Methods: About 221 incident CRC cases, and 219 controls, frequency-matched on age and smoking intensity were included. DNA methylation of 1505 CpG sites selected from 807 genes were evaluated using Illumina GoldenGate Methylation Cancer Panel I in pre-diagnostic blood leukocytes of study subjects. Tertiles of methylation level classified according to the distribution in controls for each CpG site were used to analyze the association between methylation level and CRC risk with logistic regression. The time between blood draw to cancer diagnosis (classifying cases according to latency) was incorporated in further analyses using proportional odds regression.
Results: We found that methylation changes of 31 CpG sites were associated with CRC risk at P < 0.01 level. Though none of these 31 sites remained statistically significant after Bonferroni correction, the most statistically significant CpG site associated with CRC risk achieved a P value of 1.0 × 10(-4).

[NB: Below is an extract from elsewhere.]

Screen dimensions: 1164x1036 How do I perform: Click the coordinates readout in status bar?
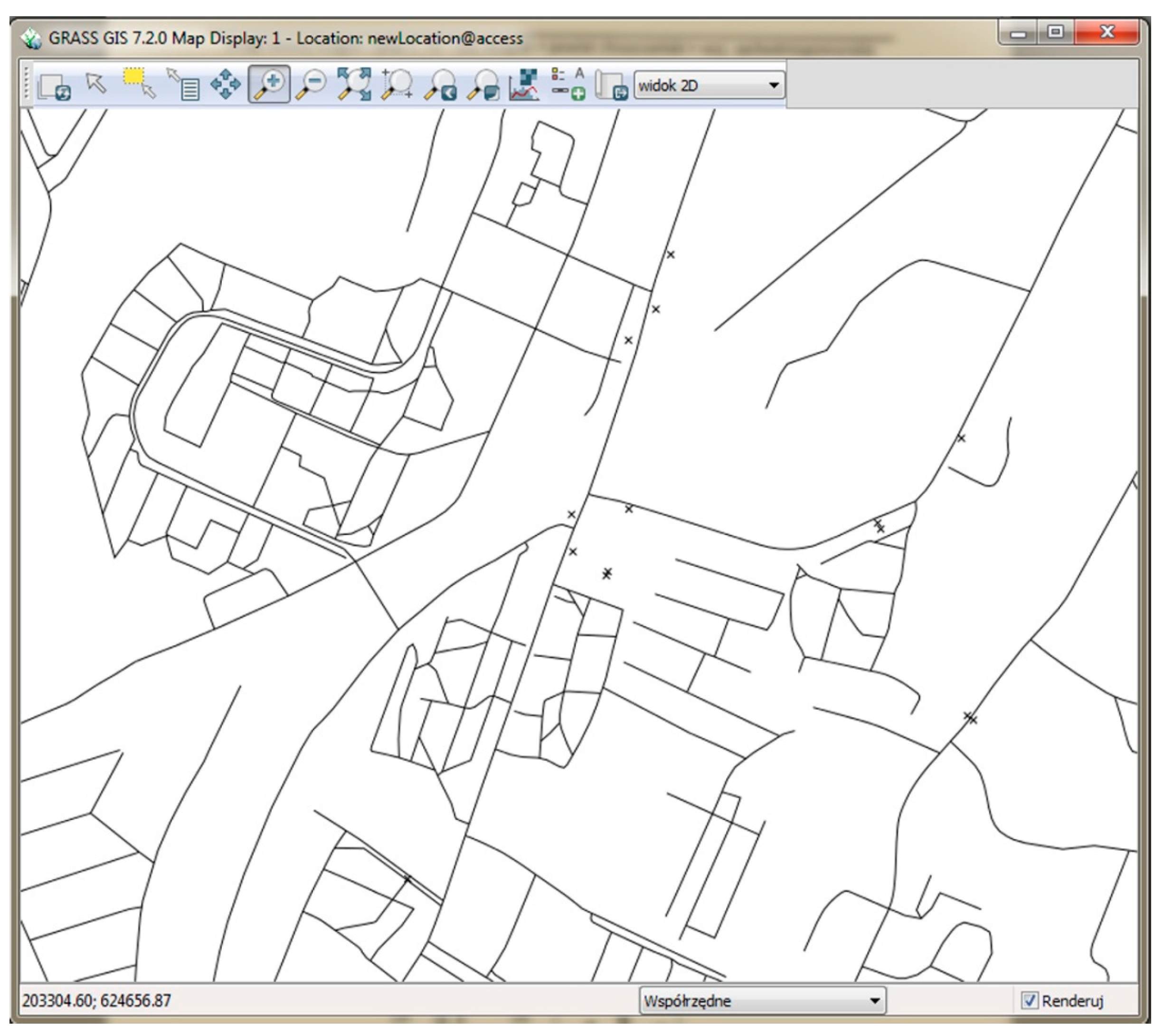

The CpG site is located in DSP gene, and the risk estimate was 1.52 (95% CI: 0.91-2.53) and 2.62 (95% CI: 1.65-4.17) for the second and third tertile comparing with the lowest tertile respectively. Taking the latency information into account strengthened some associations, suggesting that the methylation levels of corresponding sites might change over time with tumor progression.
Conclusion: The results suggest that the methylation level of some genes were associated with cancer susceptibility and some were related to tumor development over time. Further studies are warranted to confirm and refine our results.
Keywords: Colorectal cancer; DNA methylation; Susceptibility.